_Listing_

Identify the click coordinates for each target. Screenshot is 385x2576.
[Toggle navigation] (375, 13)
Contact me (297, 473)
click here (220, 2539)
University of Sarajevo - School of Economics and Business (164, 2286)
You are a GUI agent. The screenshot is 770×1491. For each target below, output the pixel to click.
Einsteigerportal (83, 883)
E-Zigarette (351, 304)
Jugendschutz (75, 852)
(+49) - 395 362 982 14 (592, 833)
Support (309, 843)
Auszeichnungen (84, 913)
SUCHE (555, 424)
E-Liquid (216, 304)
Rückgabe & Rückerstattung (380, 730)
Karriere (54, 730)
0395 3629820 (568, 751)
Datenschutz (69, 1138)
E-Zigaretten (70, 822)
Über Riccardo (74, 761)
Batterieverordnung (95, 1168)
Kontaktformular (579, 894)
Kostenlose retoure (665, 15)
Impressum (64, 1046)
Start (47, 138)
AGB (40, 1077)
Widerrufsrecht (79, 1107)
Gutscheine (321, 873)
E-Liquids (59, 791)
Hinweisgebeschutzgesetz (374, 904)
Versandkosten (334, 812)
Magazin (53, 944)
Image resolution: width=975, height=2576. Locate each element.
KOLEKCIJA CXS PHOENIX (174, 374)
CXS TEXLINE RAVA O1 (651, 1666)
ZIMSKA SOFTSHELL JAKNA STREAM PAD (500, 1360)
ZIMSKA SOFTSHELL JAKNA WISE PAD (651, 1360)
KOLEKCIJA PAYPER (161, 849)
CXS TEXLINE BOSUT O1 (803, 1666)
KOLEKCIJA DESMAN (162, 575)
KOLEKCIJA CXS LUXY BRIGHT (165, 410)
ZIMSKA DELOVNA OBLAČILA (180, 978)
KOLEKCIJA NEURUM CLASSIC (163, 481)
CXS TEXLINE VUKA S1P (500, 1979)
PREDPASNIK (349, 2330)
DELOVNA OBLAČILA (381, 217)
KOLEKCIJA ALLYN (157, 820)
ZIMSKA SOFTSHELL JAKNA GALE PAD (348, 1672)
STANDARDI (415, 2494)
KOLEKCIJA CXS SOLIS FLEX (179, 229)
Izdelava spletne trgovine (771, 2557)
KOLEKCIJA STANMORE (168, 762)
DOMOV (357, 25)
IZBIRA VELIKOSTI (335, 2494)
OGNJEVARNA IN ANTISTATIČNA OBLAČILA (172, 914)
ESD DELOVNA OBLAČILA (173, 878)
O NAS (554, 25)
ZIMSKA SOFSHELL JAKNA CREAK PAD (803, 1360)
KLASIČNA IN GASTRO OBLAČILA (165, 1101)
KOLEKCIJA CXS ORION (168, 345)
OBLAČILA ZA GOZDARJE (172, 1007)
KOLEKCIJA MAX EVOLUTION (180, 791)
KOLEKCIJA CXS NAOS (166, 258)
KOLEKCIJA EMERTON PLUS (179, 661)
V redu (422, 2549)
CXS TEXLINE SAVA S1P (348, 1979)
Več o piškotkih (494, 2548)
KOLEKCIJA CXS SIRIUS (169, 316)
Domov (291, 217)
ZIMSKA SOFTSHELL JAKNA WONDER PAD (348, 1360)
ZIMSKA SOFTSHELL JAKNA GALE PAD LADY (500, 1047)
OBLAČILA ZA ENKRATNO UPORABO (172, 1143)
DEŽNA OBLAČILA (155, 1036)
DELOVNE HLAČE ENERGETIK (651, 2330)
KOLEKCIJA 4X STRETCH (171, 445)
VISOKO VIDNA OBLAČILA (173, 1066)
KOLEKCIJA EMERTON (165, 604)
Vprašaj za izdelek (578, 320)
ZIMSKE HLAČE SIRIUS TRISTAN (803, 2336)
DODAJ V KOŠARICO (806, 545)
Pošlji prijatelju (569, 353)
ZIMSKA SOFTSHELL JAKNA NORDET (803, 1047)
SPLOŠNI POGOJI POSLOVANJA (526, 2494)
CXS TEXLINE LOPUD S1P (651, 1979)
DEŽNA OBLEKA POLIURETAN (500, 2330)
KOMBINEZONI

_What is needed_
Reproduce the records above verbatim, line for line, from the first through the last, without altering any character.

_Finished exercise_
Identify the click coordinates for each target. Screenshot is 385x2576.
[Toggle navigation] (375, 13)
Contact me (297, 473)
click here (220, 2539)
University of Sarajevo - School of Economics and Business (164, 2286)
You are a GUI agent. The screenshot is 770×1491. For each target below, output the pixel to click.
Einsteigerportal (83, 883)
E-Zigarette (351, 304)
Jugendschutz (75, 852)
(+49) - 395 362 982 14 (592, 833)
Support (309, 843)
Auszeichnungen (84, 913)
SUCHE (555, 424)
E-Liquid (216, 304)
Rückgabe & Rückerstattung (380, 730)
Karriere (54, 730)
0395 3629820 (568, 751)
Datenschutz (69, 1138)
E-Zigaretten (70, 822)
Über Riccardo (74, 761)
Batterieverordnung (95, 1168)
Kontaktformular (579, 894)
Kostenlose retoure (665, 15)
Impressum (64, 1046)
Start (47, 138)
AGB (40, 1077)
Widerrufsrecht (79, 1107)
Gutscheine (321, 873)
E-Liquids (59, 791)
Hinweisgebeschutzgesetz (374, 904)
Versandkosten (334, 812)
Magazin (53, 944)
Image resolution: width=975, height=2576. Locate each element.
KOLEKCIJA CXS PHOENIX (174, 374)
CXS TEXLINE RAVA O1 (651, 1666)
ZIMSKA SOFTSHELL JAKNA STREAM PAD (500, 1360)
ZIMSKA SOFTSHELL JAKNA WISE PAD (651, 1360)
KOLEKCIJA PAYPER (161, 849)
CXS TEXLINE BOSUT O1 (803, 1666)
KOLEKCIJA DESMAN (162, 575)
KOLEKCIJA CXS LUXY BRIGHT (165, 410)
ZIMSKA DELOVNA OBLAČILA (180, 978)
KOLEKCIJA NEURUM CLASSIC (163, 481)
CXS TEXLINE VUKA S1P (500, 1979)
PREDPASNIK (349, 2330)
DELOVNA OBLAČILA (381, 217)
KOLEKCIJA ALLYN (157, 820)
ZIMSKA SOFTSHELL JAKNA GALE PAD (348, 1672)
STANDARDI (415, 2494)
KOLEKCIJA CXS SOLIS FLEX (179, 229)
Izdelava spletne trgovine (771, 2557)
KOLEKCIJA STANMORE (168, 762)
DOMOV (357, 25)
IZBIRA VELIKOSTI (335, 2494)
OGNJEVARNA IN ANTISTATIČNA OBLAČILA (172, 914)
ESD DELOVNA OBLAČILA (173, 878)
O NAS (554, 25)
ZIMSKA SOFSHELL JAKNA CREAK PAD (803, 1360)
KLASIČNA IN GASTRO OBLAČILA (165, 1101)
KOLEKCIJA CXS ORION (168, 345)
OBLAČILA ZA GOZDARJE (172, 1007)
KOLEKCIJA MAX EVOLUTION (180, 791)
KOLEKCIJA CXS NAOS (166, 258)
KOLEKCIJA EMERTON PLUS (179, 661)
V redu (422, 2549)
CXS TEXLINE SAVA S1P (348, 1979)
Več o piškotkih (494, 2548)
KOLEKCIJA CXS SIRIUS (169, 316)
Domov (291, 217)
ZIMSKA SOFTSHELL JAKNA WONDER PAD (348, 1360)
ZIMSKA SOFTSHELL JAKNA GALE PAD LADY (500, 1047)
OBLAČILA ZA ENKRATNO UPORABO (172, 1143)
DEŽNA OBLAČILA (155, 1036)
DELOVNE HLAČE ENERGETIK (651, 2330)
KOLEKCIJA 4X STRETCH (171, 445)
VISOKO VIDNA OBLAČILA (173, 1066)
KOLEKCIJA EMERTON (165, 604)
Vprašaj za izdelek (578, 320)
ZIMSKE HLAČE SIRIUS TRISTAN (803, 2336)
DODAJ V KOŠARICO (806, 545)
Pošlji prijatelju (569, 353)
ZIMSKA SOFTSHELL JAKNA NORDET (803, 1047)
SPLOŠNI POGOJI POSLOVANJA (526, 2494)
CXS TEXLINE LOPUD S1P (651, 1979)
DEŽNA OBLEKA POLIURETAN (500, 2330)
KOMBINEZONI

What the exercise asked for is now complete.